Named after the wealthy patron of the arts, Vaclav Gallas, this outstanding Baroque palace was built by Johann Bernhard Fischer of Erlach (between 1713 – 1719). There are statues made by Matthias Bernhard Braun and a theatre where Beethoven performed some of his works. The palace has been restored and today it houses the Municipal Archives of Prague.
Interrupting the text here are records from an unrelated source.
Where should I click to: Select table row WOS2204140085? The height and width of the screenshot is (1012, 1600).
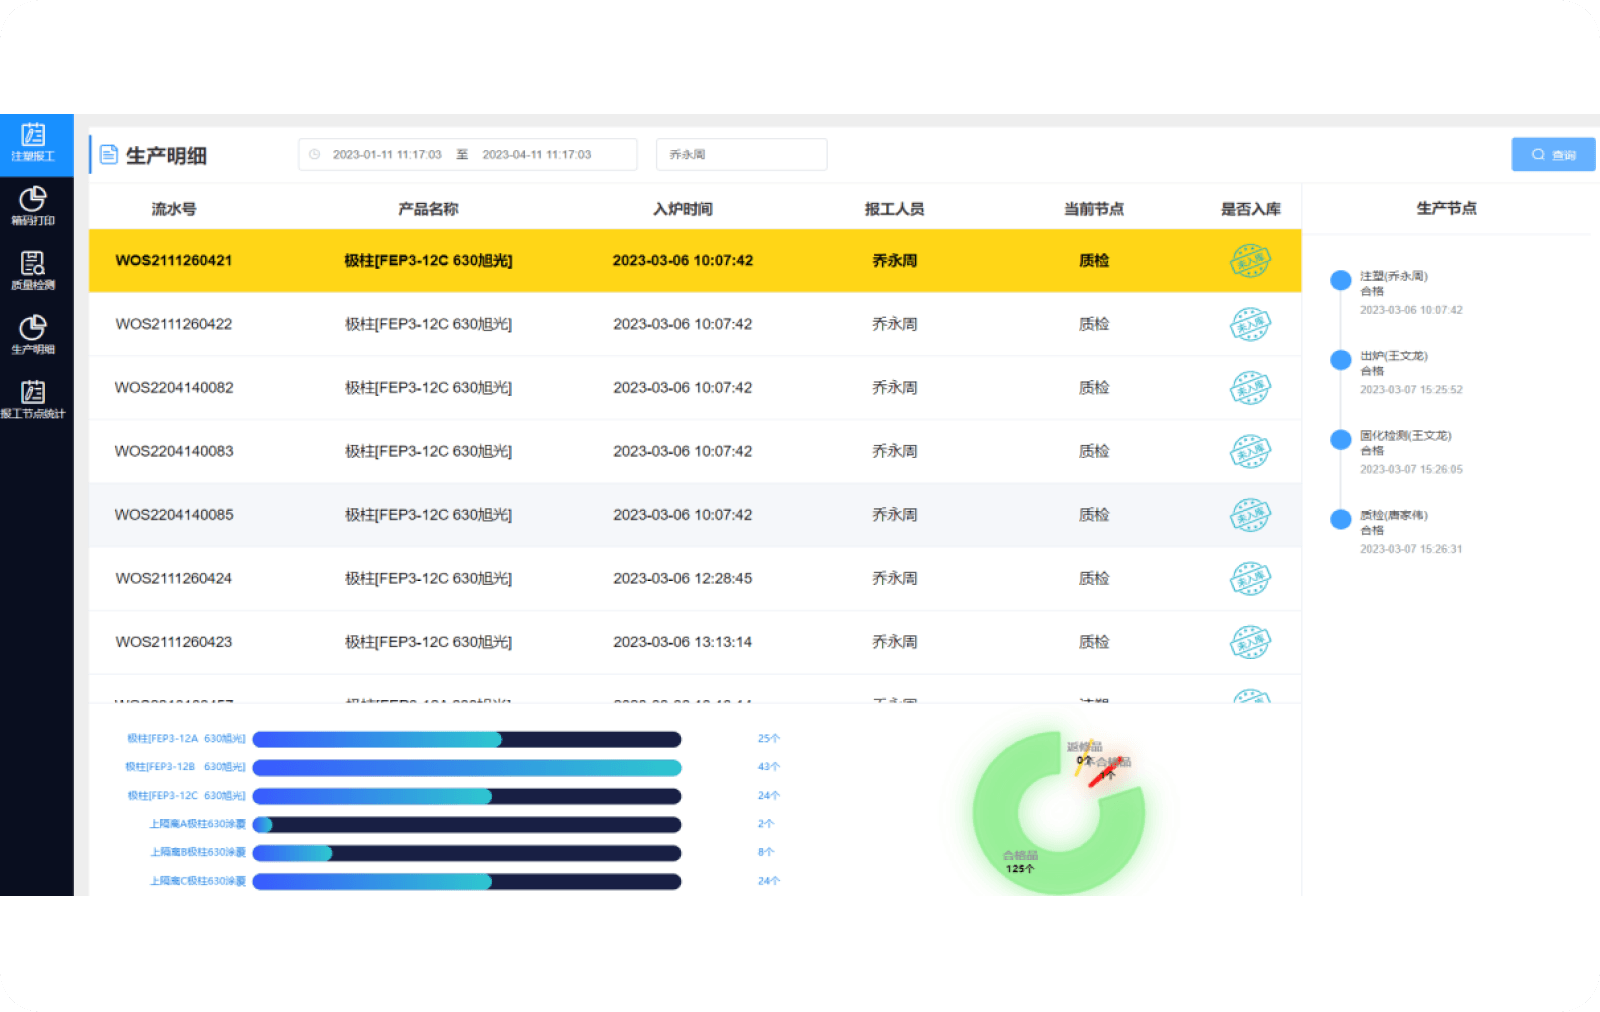coord(694,515)
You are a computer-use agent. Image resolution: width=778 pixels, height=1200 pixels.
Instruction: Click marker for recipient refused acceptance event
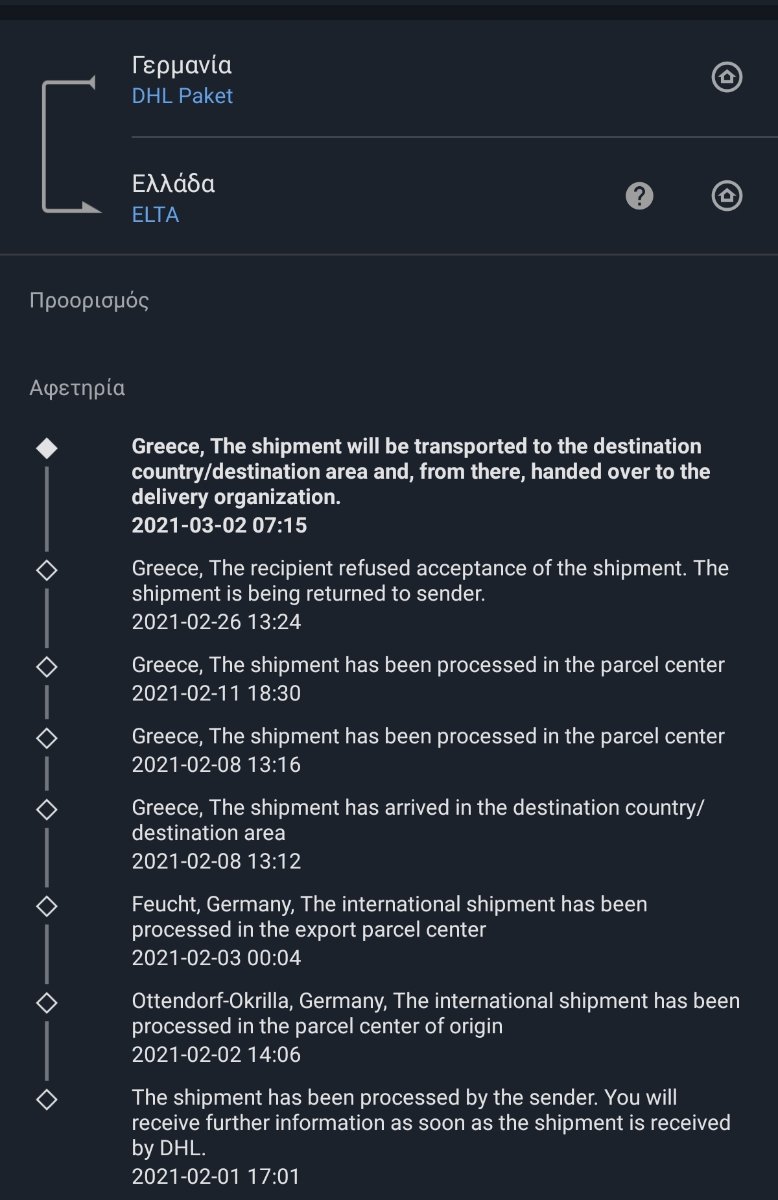[46, 569]
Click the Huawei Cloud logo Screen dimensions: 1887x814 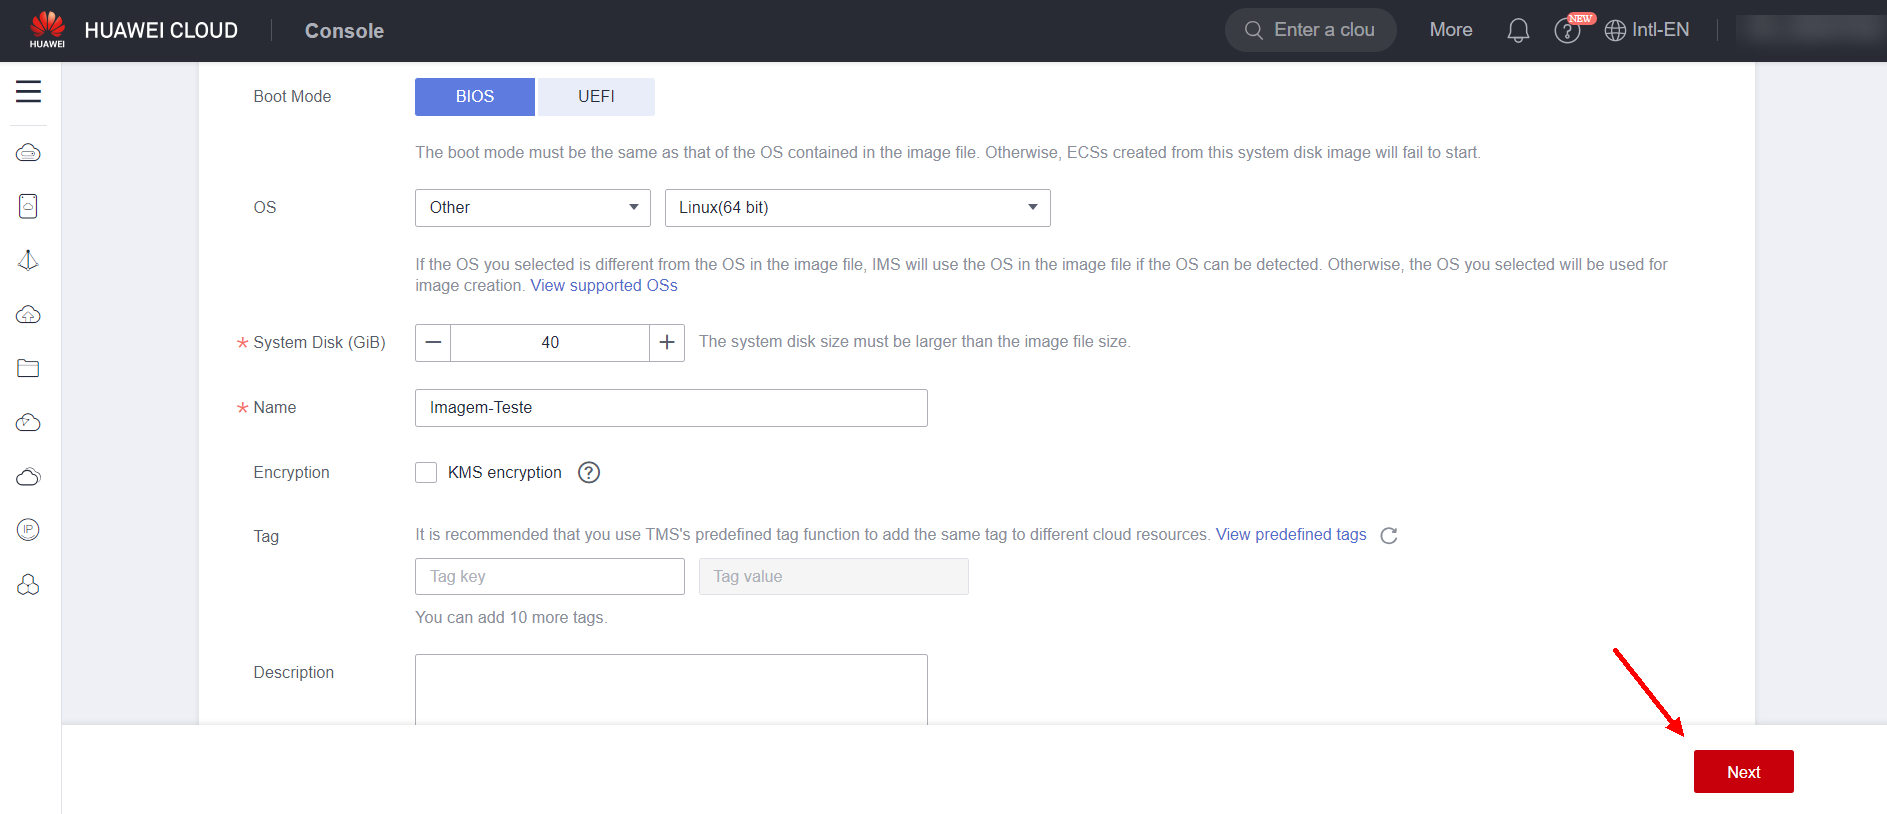tap(47, 30)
The enormous Clam-Gallas Palace in Husova (Jan Hus) Street in the Old Town straddles the crossroads of vital medieval communication, also known as the King’s Road, which connected the Castle with the centre of the Old Town, and an ancient highway leading to Vysehrad. The location’s significance is corroborated by the presence of a Romanesque homestead whose remnants, an ashlar masonry wall, have been preserved in the cellar of the current palace. The homestead included a church, later rebuilt in Gothic style, of the Holy Virgin at the Pond, whose spire, until 1791, used to be the dominant feature of the north end of today’s Husova Street where the current Marianske (Saint Mary) Square now lies.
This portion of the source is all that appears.